What is it about pockets?

And I know I’m not alone in this – every time some kick ass receptacles appear on Instagram, my people emerge. As I was finishing off my second Marcy Tilton Vogue 8813, it occurred to me, that my pocket love might stem from a subconscious desire to climb into their gargantuan folds and hide from the world.

My first attempt at this pattern was documented in a guest blog for Minerva Crafts and I’ve not much to add, except to say that I still hate gathering and will be avoiding any garment that involves this technique for the foreseeable. I’m particularly happy with the finish around the v-neck, as I used a strip of lightweight fusible interfacing to prevent any stretch from mishandling. If I were to make a third, I’d interface the areas which call for reinforcement too, as the notches weakened the fabric and got me reaching for some fray check.

It’s been a week where I haven’t been able to shy away from the fragility of existence and the reality that bad things happen to good people. I’ve been on the receiving end of glowing praise and harsh criticism, observing their opposing effects on my mental state. And I’ve sought comfort in wisdoms gleaned from Buddhist teachings – that everything is dependant related and lacks its own permanent, fixed identify. I’ve sat with uncomfortable feelings and when they’ve got too big to countenance, I’ve grabbed my trainers, took to the streets and worn them down.
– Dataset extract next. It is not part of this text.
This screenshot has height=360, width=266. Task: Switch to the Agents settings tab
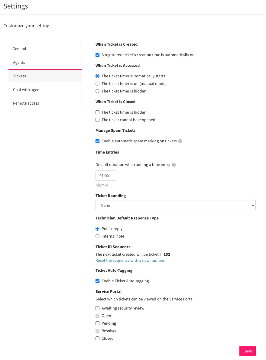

At 43 I’m ripe for a mid life crises but thankfully I’m ahead of my time and got that emotional unravelling out of the way in my 20’s and 30’s. There’s been a radical shift in how I relate to myself and others but it’s one I embrace. However, change does not happen in a vacuum and comes with internal and external resistance. I’m concerned some of my relationships won’t weather the metamorphosis and I falter, triggered by old wounds and the fear of rejection fuelled self-annihilation.

Looking back, I was forever lost and sought solid ground through my interactions with others. In adulthood I’m appreciating a seismic shift in my functioning. Through anchoring myself inwards, I’ve learnt I can do hard things. And on the days where I can’t, I’ll retreat awhile and seek solace in the comfort afforded by these cocoon-like pockets.